### Passage shown
= Beginning of Section =
Okay. You have invented something you believe to be new, non-obvious, and useful. You want to patent it or trademark it, or copyright it, you don't know which one you need, but you know you need your item protected right now.

The short version: Yes. Yes, you should file for any kind of protection you believe your hard work can receive. In this modern world of Peer-to-Peer file sharing networks, copyright infringement happens left and right. It's best to be overly protected, rather than to find yourself woefully under protected.

The long version: Depending on what your item is, it could be either trademarked, copyrighted, or patented.

First, a trademark is a sign or other indicator that is used to identify the source of an item. For example, the distinctive Coca-Cola logo denotes that product as being an official Coca-Cola. Common indicators include a phrase, word, logo, symbol, or any combination of those items. The trademark used to describe your item would have to be filed independently of the item itself.

The Copyright Act protects items of "expression" such as literary, dramatic, and musical works; pantomimes and choreography; pictorial, graphic and sculptural works; audio-visual works; sound recordings; and architectural works. Copyright protection kicks in immediately as soon as the work is in tangible form. The terms of copyright lasts for the life of the author, plus 70 years after their death. If the work was created as a "work for hire" for a business or individual, then the copyright term is 95 years or 120 years after it was first created, whichever comes first.
= End of Section =
### What is expected
Answer these questions about the intellectual property text:
(a) According to the short version, in what modern setting does copyright infringement happen left and right?
(b) What example of a trademark does the text give?
(c) When does copyright protection begin?

### Provided data
= Beginning of Section =
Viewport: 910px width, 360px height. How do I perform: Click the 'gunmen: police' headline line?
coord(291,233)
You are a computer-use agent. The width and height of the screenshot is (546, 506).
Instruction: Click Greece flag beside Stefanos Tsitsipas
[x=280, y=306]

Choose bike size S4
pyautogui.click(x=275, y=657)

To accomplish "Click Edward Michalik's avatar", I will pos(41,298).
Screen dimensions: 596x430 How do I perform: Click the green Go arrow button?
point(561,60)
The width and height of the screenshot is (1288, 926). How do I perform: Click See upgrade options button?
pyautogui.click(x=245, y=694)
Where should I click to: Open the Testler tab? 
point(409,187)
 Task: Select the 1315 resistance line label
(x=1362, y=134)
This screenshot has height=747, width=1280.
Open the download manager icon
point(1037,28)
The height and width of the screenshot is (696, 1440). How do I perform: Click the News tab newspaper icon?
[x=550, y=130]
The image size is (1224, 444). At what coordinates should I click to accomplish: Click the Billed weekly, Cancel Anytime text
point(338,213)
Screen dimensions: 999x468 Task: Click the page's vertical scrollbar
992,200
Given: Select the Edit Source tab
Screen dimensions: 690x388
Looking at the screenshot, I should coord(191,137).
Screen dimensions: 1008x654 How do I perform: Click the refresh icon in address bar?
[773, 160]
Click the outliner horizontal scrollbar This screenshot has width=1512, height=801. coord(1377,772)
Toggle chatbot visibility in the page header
= End of Section =
### Answer section
(a) Peer-to-Peer file sharing networks.
(b) The distinctive Coca-Cola logo.
(c) Immediately, as soon as the work is in tangible form.